Enrollment in home economics programs has also declined nationally, according to a survey conducted during the 2010-2012 academic years.
To discuss why districts are eliminating home economics — and why these types of courses are still important — Morning Shift host Tony Sarabia spoke with Cullotta and Greg Johnson, the assistant superintendent of curriculum and instruction at Oak Park and River Forest High School, as well as Dr. Carol R. Werhan, the director at large of The American Association of Family &Consumer Sciences.
Below are highlights from their conversation.
On the current academic trend away from home economics
Dr. Carol R. Werham: I think the current trend is that we are giving students more of those math and science courses, sometimes at the exclusion of other courses that could make them a more successful adult and employee in the future.
The term “adulting” has been a new catchphrase lately that’s been seen in social media. You may have a kid who can be successful academically as a chemical engineer but can he take care of himself? And can he get along with other people? And does he know how to manage the check that he will be receiving?
Family and consumer sciences has always had these foundational courses that teach secondary students how to manage in the world, whether it’s nutrition, personal finance, child development, family relations. And then we also have those that are career-pathway driven: “I would like to be a chef. I would like to own my restaurant. I would like to be a preschool teacher and I may take in-depth courses that may also get me college credit in those particular areas.”
But yes, there is a group that feels like those courses are not as necessary and I would argue that, in today’s world, perhaps it’s even more necessary than in the ’40s and ’50s.
On the difficult academic decisions students face
Greg Johnson: When you start mapping out what their four years [in high school] are going to look like, you realize there isn’t a whole lot of space out there for students to take all the electives that they want to take.

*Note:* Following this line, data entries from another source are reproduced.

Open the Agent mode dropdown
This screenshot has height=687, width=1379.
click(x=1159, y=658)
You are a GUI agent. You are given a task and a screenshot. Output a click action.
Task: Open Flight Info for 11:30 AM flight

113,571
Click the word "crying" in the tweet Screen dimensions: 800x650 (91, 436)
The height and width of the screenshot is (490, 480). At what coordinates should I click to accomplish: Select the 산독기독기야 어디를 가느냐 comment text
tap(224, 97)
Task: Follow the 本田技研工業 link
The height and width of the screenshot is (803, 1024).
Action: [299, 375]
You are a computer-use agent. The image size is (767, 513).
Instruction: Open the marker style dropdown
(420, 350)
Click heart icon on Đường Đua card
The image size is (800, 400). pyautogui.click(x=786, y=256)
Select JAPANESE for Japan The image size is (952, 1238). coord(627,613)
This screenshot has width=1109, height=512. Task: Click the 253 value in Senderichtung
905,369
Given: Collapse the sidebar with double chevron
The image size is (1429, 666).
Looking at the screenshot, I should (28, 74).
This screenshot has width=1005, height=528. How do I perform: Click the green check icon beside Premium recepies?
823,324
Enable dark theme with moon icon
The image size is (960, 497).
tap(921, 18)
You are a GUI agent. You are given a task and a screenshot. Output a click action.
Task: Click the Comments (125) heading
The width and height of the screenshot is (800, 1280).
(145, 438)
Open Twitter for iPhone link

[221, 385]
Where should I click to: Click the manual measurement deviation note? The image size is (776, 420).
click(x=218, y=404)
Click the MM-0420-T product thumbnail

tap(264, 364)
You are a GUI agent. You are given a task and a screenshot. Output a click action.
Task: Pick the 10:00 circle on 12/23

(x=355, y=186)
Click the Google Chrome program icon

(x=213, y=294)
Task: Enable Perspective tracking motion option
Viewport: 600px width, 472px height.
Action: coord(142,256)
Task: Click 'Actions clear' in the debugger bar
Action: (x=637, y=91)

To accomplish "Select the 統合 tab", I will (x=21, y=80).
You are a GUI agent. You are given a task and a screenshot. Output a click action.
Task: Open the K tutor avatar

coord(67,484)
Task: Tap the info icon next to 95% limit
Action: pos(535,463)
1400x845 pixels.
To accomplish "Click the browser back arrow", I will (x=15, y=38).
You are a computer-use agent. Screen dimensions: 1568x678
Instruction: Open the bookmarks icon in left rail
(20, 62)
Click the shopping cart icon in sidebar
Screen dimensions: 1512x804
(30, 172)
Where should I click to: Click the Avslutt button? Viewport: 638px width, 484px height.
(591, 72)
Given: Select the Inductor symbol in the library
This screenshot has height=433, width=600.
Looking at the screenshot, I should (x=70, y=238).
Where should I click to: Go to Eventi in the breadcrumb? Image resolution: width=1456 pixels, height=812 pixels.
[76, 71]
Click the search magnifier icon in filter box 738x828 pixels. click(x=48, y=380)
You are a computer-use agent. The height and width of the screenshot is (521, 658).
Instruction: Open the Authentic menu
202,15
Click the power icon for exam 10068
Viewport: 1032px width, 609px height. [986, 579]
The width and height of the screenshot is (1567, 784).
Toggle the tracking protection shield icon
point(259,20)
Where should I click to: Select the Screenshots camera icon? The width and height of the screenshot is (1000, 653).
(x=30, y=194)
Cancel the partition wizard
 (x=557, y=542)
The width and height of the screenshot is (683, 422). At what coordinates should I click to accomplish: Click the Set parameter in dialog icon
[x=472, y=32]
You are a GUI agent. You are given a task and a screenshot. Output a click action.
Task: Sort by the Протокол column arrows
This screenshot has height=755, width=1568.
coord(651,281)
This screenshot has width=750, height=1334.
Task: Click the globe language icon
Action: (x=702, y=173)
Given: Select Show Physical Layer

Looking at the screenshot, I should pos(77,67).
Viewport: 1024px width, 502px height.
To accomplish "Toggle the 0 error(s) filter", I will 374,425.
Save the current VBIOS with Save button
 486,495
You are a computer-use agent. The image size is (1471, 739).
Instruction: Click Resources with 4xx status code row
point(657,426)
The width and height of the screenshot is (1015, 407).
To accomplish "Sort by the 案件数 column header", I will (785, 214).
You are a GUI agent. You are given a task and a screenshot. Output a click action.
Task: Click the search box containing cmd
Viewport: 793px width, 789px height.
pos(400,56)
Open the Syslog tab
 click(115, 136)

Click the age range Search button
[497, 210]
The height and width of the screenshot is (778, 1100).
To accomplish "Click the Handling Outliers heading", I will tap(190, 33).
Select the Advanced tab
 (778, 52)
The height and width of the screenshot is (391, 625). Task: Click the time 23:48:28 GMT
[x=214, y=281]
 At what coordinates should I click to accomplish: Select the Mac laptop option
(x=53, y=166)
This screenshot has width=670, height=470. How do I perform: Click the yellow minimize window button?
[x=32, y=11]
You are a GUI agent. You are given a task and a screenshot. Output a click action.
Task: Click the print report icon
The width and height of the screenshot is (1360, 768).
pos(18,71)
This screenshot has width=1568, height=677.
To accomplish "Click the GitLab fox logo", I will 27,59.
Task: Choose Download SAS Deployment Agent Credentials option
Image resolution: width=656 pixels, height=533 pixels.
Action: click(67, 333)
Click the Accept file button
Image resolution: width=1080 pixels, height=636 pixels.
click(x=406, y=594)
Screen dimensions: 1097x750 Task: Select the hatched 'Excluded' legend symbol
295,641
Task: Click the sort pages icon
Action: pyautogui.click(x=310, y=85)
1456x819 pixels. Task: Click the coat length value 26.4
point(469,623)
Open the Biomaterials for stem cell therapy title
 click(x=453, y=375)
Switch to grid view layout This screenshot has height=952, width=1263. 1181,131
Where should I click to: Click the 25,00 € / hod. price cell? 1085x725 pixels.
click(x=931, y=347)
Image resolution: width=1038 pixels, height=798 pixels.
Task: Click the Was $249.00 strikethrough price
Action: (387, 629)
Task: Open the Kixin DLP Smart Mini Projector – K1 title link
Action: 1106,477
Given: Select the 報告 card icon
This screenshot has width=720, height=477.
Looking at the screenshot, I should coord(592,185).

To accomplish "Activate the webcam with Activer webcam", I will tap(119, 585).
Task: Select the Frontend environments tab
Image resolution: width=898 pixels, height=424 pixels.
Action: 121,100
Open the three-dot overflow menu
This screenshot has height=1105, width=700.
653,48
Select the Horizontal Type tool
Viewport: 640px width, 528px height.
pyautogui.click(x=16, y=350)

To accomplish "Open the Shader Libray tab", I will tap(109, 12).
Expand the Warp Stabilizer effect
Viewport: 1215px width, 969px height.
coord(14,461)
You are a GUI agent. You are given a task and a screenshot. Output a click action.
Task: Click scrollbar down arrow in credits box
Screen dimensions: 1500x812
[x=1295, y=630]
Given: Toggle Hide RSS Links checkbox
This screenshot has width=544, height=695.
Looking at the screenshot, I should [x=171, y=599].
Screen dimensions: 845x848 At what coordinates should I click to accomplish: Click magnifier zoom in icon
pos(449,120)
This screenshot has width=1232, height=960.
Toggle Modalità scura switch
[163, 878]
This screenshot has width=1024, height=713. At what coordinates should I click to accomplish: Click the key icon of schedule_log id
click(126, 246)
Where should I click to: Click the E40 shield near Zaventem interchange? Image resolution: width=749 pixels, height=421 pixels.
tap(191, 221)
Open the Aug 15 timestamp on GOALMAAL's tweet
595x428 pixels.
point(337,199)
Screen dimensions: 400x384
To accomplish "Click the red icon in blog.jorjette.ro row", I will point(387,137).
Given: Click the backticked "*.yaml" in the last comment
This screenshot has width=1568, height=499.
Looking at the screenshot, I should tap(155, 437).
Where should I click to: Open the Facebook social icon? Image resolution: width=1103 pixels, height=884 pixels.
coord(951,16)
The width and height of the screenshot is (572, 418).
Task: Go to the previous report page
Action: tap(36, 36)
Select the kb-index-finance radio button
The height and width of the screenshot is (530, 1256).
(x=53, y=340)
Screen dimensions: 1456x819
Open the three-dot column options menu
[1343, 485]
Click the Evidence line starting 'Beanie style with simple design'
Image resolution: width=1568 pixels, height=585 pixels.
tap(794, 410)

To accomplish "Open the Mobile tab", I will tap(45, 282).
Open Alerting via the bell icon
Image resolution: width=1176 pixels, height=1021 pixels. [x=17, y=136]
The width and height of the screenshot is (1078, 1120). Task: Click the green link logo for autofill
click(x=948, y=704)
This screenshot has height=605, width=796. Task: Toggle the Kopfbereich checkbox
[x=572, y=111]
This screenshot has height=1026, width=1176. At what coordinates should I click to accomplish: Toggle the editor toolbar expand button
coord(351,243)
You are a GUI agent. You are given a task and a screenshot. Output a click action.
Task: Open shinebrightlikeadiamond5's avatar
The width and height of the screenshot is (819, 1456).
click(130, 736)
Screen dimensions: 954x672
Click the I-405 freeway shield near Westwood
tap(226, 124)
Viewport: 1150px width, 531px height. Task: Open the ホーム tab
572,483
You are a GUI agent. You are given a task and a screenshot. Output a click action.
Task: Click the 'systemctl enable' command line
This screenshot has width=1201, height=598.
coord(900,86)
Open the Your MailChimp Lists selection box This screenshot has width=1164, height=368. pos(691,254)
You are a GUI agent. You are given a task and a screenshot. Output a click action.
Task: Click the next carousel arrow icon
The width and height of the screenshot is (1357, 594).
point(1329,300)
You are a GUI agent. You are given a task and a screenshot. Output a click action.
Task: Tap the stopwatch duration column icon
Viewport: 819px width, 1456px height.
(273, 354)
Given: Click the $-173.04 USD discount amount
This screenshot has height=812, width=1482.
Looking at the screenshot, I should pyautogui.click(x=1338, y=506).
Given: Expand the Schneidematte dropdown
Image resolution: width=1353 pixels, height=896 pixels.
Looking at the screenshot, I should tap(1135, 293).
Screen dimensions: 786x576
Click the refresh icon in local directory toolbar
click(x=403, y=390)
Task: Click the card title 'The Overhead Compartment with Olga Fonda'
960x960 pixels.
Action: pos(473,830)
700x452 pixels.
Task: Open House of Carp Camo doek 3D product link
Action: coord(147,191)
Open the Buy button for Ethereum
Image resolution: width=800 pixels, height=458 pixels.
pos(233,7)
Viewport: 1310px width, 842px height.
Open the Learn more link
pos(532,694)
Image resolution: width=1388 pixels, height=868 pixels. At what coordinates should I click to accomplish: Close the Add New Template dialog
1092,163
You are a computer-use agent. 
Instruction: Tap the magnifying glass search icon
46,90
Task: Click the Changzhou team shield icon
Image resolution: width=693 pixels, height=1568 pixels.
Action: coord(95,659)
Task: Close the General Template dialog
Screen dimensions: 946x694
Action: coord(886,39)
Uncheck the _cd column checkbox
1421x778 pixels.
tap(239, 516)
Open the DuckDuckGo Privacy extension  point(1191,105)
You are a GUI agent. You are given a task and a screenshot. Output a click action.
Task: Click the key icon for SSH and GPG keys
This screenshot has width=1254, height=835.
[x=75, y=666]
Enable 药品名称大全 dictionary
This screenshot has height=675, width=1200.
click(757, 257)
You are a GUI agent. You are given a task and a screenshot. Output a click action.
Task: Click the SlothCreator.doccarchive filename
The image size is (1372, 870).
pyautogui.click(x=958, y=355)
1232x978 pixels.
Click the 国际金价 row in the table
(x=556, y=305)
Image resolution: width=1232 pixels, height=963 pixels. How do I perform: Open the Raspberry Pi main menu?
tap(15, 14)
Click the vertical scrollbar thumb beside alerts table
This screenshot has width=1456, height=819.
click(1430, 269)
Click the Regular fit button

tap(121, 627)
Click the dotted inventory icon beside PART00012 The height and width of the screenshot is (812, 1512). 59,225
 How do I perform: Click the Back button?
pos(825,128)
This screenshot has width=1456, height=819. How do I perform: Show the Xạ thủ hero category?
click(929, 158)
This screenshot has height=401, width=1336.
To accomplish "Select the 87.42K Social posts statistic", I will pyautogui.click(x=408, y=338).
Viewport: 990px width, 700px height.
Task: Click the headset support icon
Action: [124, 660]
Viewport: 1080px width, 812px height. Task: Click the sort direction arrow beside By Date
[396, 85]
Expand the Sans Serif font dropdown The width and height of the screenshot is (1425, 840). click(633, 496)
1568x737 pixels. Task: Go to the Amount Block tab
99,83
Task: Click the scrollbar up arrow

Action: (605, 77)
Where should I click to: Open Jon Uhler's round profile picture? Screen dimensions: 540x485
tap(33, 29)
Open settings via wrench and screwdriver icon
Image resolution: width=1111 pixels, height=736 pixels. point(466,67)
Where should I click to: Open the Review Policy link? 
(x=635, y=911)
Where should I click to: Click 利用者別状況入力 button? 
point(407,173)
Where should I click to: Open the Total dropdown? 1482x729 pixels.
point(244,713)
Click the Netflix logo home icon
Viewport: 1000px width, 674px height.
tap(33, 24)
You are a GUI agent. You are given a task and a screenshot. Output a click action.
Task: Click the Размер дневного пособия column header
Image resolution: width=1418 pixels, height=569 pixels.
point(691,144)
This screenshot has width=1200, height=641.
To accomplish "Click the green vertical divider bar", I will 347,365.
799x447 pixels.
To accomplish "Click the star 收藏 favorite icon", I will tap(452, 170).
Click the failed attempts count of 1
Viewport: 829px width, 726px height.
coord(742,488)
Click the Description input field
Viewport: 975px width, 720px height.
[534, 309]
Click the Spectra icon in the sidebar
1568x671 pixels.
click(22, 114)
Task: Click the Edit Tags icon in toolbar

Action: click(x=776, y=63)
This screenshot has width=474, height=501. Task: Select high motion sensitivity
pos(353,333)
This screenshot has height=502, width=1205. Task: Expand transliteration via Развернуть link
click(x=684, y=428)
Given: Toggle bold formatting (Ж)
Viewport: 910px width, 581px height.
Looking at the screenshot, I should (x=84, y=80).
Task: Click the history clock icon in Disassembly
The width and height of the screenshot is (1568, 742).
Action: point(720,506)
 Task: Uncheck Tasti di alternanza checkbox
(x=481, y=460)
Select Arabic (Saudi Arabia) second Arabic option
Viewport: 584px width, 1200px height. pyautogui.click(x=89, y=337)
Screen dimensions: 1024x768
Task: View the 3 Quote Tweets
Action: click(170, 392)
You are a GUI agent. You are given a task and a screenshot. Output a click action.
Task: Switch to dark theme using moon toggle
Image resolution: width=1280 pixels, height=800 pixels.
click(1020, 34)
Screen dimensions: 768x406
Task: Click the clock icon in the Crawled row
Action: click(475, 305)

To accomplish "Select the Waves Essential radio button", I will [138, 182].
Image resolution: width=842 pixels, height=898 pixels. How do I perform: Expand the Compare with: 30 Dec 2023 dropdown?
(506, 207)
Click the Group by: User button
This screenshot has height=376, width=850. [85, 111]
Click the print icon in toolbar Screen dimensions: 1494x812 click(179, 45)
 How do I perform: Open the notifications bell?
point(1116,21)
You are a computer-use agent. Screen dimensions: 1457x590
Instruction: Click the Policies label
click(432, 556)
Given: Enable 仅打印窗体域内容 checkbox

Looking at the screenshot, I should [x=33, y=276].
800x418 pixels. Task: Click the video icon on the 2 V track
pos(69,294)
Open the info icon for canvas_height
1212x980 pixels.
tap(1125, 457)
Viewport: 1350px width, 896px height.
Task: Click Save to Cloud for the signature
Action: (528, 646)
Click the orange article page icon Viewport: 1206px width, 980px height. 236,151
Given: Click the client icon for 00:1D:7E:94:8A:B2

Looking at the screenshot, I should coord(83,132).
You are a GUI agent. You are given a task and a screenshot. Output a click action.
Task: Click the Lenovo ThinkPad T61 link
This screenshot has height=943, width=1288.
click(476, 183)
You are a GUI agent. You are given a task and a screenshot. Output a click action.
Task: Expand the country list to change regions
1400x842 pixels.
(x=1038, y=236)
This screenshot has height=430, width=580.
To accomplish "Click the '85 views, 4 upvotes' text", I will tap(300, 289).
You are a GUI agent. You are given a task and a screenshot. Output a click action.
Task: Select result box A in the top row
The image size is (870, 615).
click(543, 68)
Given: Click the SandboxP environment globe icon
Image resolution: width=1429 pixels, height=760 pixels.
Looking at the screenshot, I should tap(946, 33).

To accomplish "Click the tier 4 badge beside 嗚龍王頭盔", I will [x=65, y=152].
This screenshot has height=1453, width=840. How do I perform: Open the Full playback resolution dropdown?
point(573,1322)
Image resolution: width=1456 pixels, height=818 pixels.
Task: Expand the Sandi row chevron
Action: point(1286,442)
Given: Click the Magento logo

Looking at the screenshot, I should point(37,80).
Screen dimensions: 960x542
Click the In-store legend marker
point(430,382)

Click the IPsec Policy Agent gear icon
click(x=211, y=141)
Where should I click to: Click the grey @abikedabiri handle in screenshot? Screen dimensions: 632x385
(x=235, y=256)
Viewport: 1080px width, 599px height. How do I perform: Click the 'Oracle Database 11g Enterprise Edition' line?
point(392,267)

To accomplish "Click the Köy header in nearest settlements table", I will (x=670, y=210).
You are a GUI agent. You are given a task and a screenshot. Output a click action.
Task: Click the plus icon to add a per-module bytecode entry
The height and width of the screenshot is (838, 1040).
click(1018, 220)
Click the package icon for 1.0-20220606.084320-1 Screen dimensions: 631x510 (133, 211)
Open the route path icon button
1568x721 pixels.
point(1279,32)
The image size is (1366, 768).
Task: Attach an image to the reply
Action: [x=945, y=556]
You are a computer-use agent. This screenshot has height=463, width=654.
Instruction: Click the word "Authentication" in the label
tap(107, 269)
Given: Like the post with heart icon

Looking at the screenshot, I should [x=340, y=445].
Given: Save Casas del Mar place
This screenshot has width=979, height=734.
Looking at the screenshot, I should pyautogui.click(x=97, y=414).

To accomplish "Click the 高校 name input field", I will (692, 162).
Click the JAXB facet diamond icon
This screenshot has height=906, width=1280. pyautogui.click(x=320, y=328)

And so choices have to be made. There’s no way around that.
On the value of one home economics course offered at Oak Park and River Forest High School
Johnson: I was talking to the teachers yesterday about a food truck competition that they developed in partnership with their entrepreneurship classes where students from the two different courses got together, came up with an idea, came up with a marketing plan for a food truck, they developed their menu, they worked with local professionals to get an idea for how this actually might play out in the real world, and they actually got it up cooking and sampling food themselves before they pitched it in front of a panel of teachers here at the school.
On why Arlington Heights’ elementary district decided to remove home economics from the curriculum
Karen Ann Cullotta: I think they were really pained about this decision. I think that they very much felt that their program was a strong program, it was a popular program, but it was really a matter of there’s only so many hours in a school day. And they felt that they would better-serve their students to have a STEM curriculum in place instead of the cooking, sewing, so-forth.